## WORK TO DO
Copy the thread on the inverse of a matrix product, starting at the words "i know it is" and stopping after "you get \(I\)", and swap "mathematically" for "formally".

## PAGE
* Start *

Question

Can it be shown that

\[{(\textbf{S~T})}^{-1}= \dots\]
\[\dots=(\textbf{T}^{-1}\textbf{S}^{-1})\]

Answer 1

my head is my only house unless it rains

Answer 2

*
\[{(\textbf{ST})}^{-1}= \dots\]
\[\dots=(\textbf{T}^{-1}\textbf{S}^{-1})\]

Answer 3

it is always true

Answer 4

\[(ab)^{-1}=b^{-1}a^{-1}\] because \(abb^{-1}a^{-1}=aa^{-1}=I\)

Answer 5

i dont think i really understand the concept of the inverse of a matrix/ies

Answer 6

true for functions, elements of a group, anywhere you have inverses. i thas nothing to do with matrices

Answer 7

why do i have to sow it that way it isnt a logical agrument

Answer 8

hold on

Answer 9

it is to do with matrices because the order is what is important

Answer 10

what is the meaning of \((ab)^{-1}\)? it is the inverse of \((ab)\) i.e. it is the element that when you multiply by \((ab)\) you should get \((ab)(ab)^{-1}=(ab)^{-1}(ab)=I\) the identity

Answer 11

so no matter what you have, be it numbers, matrices, functions, arbitrary elements of some group, premuations, anything at all
it is always true that \((ab)^{-1}=b^{-1}a^{-1}\) always
only reason we don't usually see it is because numbers commute whereas functions and matrices do not

Answer 12

i know it is true i just cant prove it to my self mathematically

Answer 13

so what is needed to show that \((MN)^{-1}=N^{-1}M^{-1}\) is that when you multiply by \(MN\) you get \(I\)

* End *

## RECORD SET
* Start *

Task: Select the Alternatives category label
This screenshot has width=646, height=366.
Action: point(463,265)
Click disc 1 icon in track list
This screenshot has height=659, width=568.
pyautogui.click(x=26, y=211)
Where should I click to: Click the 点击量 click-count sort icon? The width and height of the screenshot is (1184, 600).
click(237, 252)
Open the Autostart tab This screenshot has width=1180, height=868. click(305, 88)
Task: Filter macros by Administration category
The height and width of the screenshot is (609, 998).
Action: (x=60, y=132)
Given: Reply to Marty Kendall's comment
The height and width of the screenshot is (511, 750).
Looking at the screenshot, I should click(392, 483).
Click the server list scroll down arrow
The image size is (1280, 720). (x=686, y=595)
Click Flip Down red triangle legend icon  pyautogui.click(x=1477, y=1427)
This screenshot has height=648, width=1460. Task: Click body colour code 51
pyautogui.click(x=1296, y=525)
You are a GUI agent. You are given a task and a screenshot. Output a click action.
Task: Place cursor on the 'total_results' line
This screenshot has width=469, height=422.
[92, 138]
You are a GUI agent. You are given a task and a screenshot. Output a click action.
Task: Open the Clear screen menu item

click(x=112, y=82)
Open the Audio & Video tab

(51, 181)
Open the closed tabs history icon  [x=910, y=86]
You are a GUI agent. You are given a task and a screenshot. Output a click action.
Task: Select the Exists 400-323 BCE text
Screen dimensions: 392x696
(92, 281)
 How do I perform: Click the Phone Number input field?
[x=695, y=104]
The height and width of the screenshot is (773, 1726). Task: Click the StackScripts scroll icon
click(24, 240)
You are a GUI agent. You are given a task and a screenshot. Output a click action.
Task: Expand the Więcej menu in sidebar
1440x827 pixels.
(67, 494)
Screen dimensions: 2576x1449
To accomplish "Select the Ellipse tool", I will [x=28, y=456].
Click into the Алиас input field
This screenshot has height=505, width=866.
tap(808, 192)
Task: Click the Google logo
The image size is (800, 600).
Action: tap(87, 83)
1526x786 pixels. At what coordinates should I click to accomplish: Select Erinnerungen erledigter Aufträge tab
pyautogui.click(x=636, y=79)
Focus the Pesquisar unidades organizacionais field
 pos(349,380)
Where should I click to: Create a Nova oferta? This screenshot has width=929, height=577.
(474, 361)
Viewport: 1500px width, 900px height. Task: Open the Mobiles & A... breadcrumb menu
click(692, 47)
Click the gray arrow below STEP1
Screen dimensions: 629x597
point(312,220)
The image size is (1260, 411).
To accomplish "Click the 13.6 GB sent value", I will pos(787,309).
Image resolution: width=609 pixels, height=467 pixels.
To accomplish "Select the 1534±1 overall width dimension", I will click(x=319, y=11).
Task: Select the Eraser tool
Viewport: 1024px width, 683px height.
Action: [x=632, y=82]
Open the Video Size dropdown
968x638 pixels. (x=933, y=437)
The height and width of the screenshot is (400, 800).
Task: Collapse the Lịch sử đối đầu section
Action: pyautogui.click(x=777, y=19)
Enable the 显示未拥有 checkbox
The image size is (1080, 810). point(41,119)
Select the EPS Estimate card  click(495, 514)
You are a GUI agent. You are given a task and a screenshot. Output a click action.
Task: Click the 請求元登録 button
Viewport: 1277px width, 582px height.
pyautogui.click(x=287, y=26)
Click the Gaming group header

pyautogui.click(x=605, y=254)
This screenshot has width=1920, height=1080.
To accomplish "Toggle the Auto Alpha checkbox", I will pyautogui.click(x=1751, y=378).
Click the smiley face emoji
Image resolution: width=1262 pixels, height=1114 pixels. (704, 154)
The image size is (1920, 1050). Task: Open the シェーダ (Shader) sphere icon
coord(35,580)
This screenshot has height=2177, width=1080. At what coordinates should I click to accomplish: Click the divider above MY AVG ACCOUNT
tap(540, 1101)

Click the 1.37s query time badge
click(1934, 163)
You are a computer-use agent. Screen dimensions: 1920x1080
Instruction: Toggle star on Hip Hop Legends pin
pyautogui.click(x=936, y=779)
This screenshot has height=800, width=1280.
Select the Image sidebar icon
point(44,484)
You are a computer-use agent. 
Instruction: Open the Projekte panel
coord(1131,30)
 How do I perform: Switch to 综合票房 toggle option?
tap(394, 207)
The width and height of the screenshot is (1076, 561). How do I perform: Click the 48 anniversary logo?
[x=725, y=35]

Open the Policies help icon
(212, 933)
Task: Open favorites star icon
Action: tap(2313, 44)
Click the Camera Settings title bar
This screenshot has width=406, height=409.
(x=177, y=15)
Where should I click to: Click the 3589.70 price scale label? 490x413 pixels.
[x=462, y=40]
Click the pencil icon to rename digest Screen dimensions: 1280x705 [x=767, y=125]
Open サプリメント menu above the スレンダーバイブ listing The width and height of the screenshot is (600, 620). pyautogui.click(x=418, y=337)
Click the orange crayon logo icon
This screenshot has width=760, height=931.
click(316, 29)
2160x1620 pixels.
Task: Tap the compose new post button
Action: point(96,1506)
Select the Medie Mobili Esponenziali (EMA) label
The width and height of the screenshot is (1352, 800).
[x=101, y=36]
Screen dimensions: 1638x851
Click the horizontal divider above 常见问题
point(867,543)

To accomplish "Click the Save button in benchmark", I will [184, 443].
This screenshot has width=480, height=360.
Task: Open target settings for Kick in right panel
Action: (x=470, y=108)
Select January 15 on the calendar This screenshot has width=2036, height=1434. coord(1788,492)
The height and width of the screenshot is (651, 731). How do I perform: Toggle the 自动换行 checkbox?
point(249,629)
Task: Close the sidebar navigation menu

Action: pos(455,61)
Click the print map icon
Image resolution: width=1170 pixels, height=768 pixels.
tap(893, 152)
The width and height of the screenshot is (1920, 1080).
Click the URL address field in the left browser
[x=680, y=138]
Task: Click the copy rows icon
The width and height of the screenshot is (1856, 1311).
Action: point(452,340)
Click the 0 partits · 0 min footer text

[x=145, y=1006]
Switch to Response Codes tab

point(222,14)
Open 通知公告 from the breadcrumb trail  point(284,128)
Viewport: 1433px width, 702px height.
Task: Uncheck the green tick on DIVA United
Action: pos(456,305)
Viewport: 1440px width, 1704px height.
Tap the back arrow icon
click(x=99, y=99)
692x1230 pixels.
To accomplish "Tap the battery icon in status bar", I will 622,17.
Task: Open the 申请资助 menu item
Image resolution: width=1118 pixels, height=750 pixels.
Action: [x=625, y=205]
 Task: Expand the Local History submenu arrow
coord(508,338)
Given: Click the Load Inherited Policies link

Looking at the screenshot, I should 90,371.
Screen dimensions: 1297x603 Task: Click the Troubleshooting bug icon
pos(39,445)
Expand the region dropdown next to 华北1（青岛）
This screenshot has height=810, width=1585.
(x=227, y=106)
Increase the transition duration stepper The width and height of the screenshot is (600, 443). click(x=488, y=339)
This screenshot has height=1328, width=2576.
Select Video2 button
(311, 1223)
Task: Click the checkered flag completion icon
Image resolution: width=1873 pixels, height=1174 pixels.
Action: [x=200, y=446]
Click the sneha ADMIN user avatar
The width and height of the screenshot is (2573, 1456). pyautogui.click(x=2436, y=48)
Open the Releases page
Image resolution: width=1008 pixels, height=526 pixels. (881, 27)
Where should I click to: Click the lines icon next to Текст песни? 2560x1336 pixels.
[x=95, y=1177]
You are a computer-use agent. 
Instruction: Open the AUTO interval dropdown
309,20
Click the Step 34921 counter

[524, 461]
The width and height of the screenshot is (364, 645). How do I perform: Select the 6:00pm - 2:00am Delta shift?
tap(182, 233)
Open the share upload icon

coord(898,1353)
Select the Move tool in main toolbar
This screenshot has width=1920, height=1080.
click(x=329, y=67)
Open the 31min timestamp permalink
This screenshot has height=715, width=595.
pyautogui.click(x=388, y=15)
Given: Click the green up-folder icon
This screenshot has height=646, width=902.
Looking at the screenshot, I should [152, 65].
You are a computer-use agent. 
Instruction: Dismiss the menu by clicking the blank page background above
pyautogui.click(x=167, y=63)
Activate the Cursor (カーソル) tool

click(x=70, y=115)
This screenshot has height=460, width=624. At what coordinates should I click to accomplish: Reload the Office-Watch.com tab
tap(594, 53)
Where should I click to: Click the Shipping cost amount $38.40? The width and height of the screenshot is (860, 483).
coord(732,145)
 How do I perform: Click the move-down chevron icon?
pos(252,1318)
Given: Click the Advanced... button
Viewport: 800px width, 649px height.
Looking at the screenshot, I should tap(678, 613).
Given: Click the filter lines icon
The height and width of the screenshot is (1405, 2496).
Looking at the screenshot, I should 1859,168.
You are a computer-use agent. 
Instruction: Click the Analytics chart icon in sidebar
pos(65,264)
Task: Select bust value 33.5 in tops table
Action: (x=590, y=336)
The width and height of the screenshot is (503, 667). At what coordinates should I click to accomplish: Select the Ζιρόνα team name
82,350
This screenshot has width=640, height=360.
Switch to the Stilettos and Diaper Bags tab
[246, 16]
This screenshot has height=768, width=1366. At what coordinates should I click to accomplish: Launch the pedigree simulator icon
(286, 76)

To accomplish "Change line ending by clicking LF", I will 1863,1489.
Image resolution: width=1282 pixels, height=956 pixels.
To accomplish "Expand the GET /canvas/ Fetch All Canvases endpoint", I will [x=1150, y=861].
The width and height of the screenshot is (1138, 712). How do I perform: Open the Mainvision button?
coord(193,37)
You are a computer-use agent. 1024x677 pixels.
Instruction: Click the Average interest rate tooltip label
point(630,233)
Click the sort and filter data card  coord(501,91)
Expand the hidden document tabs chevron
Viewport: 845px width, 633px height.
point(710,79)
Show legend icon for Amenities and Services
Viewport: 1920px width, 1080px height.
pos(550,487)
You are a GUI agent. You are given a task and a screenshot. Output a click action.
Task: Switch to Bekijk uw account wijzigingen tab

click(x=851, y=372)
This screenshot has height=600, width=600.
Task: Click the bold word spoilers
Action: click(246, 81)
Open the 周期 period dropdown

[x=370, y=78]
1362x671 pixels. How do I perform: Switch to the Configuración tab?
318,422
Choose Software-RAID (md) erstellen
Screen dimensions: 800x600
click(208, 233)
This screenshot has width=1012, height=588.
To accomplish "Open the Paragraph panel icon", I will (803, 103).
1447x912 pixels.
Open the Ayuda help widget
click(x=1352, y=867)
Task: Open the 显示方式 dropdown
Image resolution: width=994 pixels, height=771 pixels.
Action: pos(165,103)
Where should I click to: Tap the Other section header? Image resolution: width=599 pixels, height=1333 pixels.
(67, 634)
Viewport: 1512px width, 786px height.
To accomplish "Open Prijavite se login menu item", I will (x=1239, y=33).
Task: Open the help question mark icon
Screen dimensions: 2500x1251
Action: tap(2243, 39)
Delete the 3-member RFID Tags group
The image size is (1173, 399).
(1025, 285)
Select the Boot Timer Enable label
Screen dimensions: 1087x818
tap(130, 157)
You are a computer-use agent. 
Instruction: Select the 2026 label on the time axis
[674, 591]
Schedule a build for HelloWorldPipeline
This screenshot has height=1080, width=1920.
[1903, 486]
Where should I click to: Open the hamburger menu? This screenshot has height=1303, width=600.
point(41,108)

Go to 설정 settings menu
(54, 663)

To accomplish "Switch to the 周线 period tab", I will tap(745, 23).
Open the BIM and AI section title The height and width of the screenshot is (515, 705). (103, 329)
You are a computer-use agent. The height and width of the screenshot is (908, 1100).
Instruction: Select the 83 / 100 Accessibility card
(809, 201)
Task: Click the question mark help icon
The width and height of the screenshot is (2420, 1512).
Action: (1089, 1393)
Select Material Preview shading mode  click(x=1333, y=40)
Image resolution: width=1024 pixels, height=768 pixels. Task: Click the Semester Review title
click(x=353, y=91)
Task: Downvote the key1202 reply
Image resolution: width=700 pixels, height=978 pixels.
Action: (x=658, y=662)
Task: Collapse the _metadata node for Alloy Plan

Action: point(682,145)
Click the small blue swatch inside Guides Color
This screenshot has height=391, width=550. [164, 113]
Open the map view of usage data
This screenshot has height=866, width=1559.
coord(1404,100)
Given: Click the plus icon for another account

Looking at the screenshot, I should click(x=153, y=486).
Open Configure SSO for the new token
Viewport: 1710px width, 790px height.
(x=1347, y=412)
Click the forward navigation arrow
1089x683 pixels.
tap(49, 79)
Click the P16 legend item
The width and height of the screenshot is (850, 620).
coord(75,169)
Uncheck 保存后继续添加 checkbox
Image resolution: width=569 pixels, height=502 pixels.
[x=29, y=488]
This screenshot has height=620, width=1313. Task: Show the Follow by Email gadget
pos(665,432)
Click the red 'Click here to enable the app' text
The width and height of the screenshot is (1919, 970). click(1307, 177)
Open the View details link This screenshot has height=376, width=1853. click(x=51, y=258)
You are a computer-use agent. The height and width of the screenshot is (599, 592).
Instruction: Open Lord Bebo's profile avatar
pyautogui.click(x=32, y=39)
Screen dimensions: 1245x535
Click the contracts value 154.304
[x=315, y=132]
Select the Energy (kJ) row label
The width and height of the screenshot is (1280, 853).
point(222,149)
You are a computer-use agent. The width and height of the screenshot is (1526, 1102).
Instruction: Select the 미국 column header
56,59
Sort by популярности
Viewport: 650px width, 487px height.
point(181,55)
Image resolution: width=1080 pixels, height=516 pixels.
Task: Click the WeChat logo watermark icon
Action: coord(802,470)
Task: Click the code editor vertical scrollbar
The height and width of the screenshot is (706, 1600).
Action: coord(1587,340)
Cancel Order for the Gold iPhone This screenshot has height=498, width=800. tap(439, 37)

* End *

## ANSWER TO THE PROBLEM
i know it is true i just cant prove it to my self formally

Answer 13

so what is needed to show that \((MN)^{-1}=N^{-1}M^{-1}\) is that when you multiply by \(MN\) you get \(I\)